PixelBuffer? buf = await HostApi.GetPixelBufferAsync(selectionOnly: false).ConfigureAwait(false);
if (buf is not null)
{
    try
    {
        // Zero-copy read of the mapped memory…
        ReadOnlySpan<byte> pixels = buf.GetPixels();   // Stride * Height bytes
        // …or wrap it as an SKBitmap (valid only while `buf` is alive):
        using SKBitmap bmp = buf.ToSKBitmap();
        // buf.Width / buf.Height / buf.Stride / buf.ColorType describe the layout.
    }
    finally
    {
        buf.Dispose();   // releases the mapped view
        await HostApi.ReleasePixelBufferAsync(buf).ConfigureAwait(false);   // tells the host to drop the MMF
    }
}

Pass selectionOnly: true to get just the pixels inside the current selection rectangle. Always dispose the PixelBuffer and call ReleasePixelBufferAsync so the host can free the shared file.

Threading & async rules

The SDK runs a single read loop on the pipe. Understanding how it dispatches keeps you out of trouble:

  • Lifecycle hooks (OnInitializedAsync, OnExecuteAsync, OnShutdownAsync) are async Task β€” you can await host calls in them directly.
  • Event hooks (OnPhotoChanged, OnPointerPressed, OnSelectionChanged, …) are synchronous void. Don't await a host call inside them on the dispatch path β€” offload to Task.Run (as the sample does for both OnPhotoChanged's rich-metadata fetch and OnPointerPressed's ReadPixelAsync). This keeps the read loop free to deliver the response your call is waiting on.
  • Always wrap fire-and-forget work in try/catch. An unhandled exception escaping an async void-style continuation can tear down the process. Every Task.Run in the sample has a catch that just logs.
  • Request/response correlation is automatic: each HostApi call gets an incrementing RequestId and the matching reply resolves your Task. Fire-and-forget hostβ†’tool events carry no RequestId and never block the loop.

Host API reference

Everything below lives in the ImageGlass.SDK.Tools namespace.

Base class & host proxy

  • ToolBase β€” subclass this; ToolId, HostApi, DataDirectory, CurrentTheme, EnableDebug/DebugLog, RunAsync, and all OnXxx hooks.
  • IToolHostProxy β€” the HostApi surface (pixels, photo info, selection, theming, RunApiAsync, SubscribeEventsAsync).

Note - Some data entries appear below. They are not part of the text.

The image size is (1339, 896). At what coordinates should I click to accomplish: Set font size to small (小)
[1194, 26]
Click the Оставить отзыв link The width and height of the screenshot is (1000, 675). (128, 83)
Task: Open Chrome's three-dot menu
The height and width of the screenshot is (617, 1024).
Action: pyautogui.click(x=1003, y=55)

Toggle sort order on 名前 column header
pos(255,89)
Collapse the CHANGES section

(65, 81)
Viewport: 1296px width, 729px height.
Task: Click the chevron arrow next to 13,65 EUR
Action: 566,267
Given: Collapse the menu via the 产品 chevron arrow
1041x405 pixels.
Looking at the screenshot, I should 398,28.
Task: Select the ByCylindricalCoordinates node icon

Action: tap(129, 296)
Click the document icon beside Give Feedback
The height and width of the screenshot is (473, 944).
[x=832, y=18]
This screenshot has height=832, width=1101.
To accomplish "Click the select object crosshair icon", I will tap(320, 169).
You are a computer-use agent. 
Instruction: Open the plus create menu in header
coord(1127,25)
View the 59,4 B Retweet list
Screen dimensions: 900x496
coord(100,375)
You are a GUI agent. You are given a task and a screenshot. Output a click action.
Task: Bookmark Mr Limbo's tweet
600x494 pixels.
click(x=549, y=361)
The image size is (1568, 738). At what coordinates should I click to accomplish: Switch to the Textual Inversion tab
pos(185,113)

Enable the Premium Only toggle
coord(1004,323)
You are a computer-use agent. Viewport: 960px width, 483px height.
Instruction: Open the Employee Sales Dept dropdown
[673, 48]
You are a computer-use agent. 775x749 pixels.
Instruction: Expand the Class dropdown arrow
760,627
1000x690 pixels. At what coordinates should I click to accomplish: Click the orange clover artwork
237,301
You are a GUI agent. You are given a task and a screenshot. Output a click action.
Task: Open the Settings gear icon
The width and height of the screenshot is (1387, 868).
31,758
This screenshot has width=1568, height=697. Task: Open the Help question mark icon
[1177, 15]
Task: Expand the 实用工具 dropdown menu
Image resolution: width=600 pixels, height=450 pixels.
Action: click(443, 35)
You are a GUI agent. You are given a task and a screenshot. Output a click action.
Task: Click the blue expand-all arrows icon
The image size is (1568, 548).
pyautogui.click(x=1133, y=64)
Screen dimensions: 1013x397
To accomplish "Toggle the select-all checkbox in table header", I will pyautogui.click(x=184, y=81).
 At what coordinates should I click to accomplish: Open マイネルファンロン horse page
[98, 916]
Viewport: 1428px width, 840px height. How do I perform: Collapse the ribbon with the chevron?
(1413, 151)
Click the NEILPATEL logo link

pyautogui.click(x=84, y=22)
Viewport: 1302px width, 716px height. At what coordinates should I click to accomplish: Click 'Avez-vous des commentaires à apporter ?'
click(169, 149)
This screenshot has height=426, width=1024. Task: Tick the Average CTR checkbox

Event args & subscriptions

  • ToolEventSubscriptions β€” opt into pointer/selection/frame events.
  • PhotoChangedEventArgs, PointerEventArgs, SelectionEventArgs, LanguageChangedEventArgs, ThemeInfo β€” all in ToolTypes.cs.

Data types

  • ToolColor, ToolRect β€” small value types (ToolTypes.cs).
  • ToolPhotoMetadata, ToolPhotoList, ToolPhotoListItem β€” photo info.
  • PixelBuffer β€” the memory-mapped full-image buffer.